The ‘human-centric’ car company Volvo is striving to optimise the life-cycles of its vehicles while protecting the earth’s resources. The company is working towards boosting the amount of recycled materials (non-metallic as well as metallic parts made of steel or aluminium) in its cars and reducing the quantity of virgin materials. ‘Approximately 95 per cent of the materials in our cars can be recovered and 85 per cent can be recycled,’ said research specialist Axel Edh, of Volvo Car Group at the annual Circular Materials Conference in Gothenburg, Sweden.
Volvo’s remanufacturing activities saw to it that over 1000 tonnes of metal were ‘saved’ last year, of which 300 tonnes were aluminium. The Volvo Exchange System currently covers 46 different spare parts.

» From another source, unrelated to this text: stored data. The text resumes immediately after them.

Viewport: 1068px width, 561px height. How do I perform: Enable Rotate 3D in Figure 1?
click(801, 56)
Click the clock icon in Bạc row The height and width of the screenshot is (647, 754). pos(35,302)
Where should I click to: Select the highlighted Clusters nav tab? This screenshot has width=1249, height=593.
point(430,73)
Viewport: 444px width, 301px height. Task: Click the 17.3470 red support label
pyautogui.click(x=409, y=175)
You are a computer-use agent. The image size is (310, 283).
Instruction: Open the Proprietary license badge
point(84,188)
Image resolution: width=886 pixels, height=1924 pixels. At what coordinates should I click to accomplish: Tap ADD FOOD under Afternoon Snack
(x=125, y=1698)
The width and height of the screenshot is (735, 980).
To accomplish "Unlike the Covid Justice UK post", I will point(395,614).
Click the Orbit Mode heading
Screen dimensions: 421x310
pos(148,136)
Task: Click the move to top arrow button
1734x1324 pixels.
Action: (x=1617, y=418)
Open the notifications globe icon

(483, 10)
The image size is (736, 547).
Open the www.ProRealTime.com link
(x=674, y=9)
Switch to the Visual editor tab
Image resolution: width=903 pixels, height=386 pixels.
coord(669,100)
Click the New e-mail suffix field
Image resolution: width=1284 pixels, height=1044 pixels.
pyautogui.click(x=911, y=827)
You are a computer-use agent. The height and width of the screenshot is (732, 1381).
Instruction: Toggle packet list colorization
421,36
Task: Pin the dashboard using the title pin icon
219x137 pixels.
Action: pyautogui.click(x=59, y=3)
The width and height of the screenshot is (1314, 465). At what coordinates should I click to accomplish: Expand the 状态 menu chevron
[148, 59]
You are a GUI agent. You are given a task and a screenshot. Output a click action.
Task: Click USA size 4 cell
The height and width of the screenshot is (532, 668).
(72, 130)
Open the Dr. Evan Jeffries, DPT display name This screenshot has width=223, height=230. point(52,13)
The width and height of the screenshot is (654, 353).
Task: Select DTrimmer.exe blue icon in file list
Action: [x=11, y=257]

According to Edh, some 15 per cent of Volvo Cars’ spare part sales consist of parts from the Volvo Cars Exchange System. He stressed that a remanufactured part requires 85 per cent less raw materials than standard parts.
The carmaker is ‘proud’ to be ‘moving in the right direction’, Edh told the audience. As such, it has set its sights on being ‘at the forefront’ of sustainable product development. ‘And sustainable is synonymous with innovative,’ he suggested. This has led Volvo to declare a new goal for e-mobility, namely to put one million electronic cars (both plug-in and hybrid) on the road by 2025.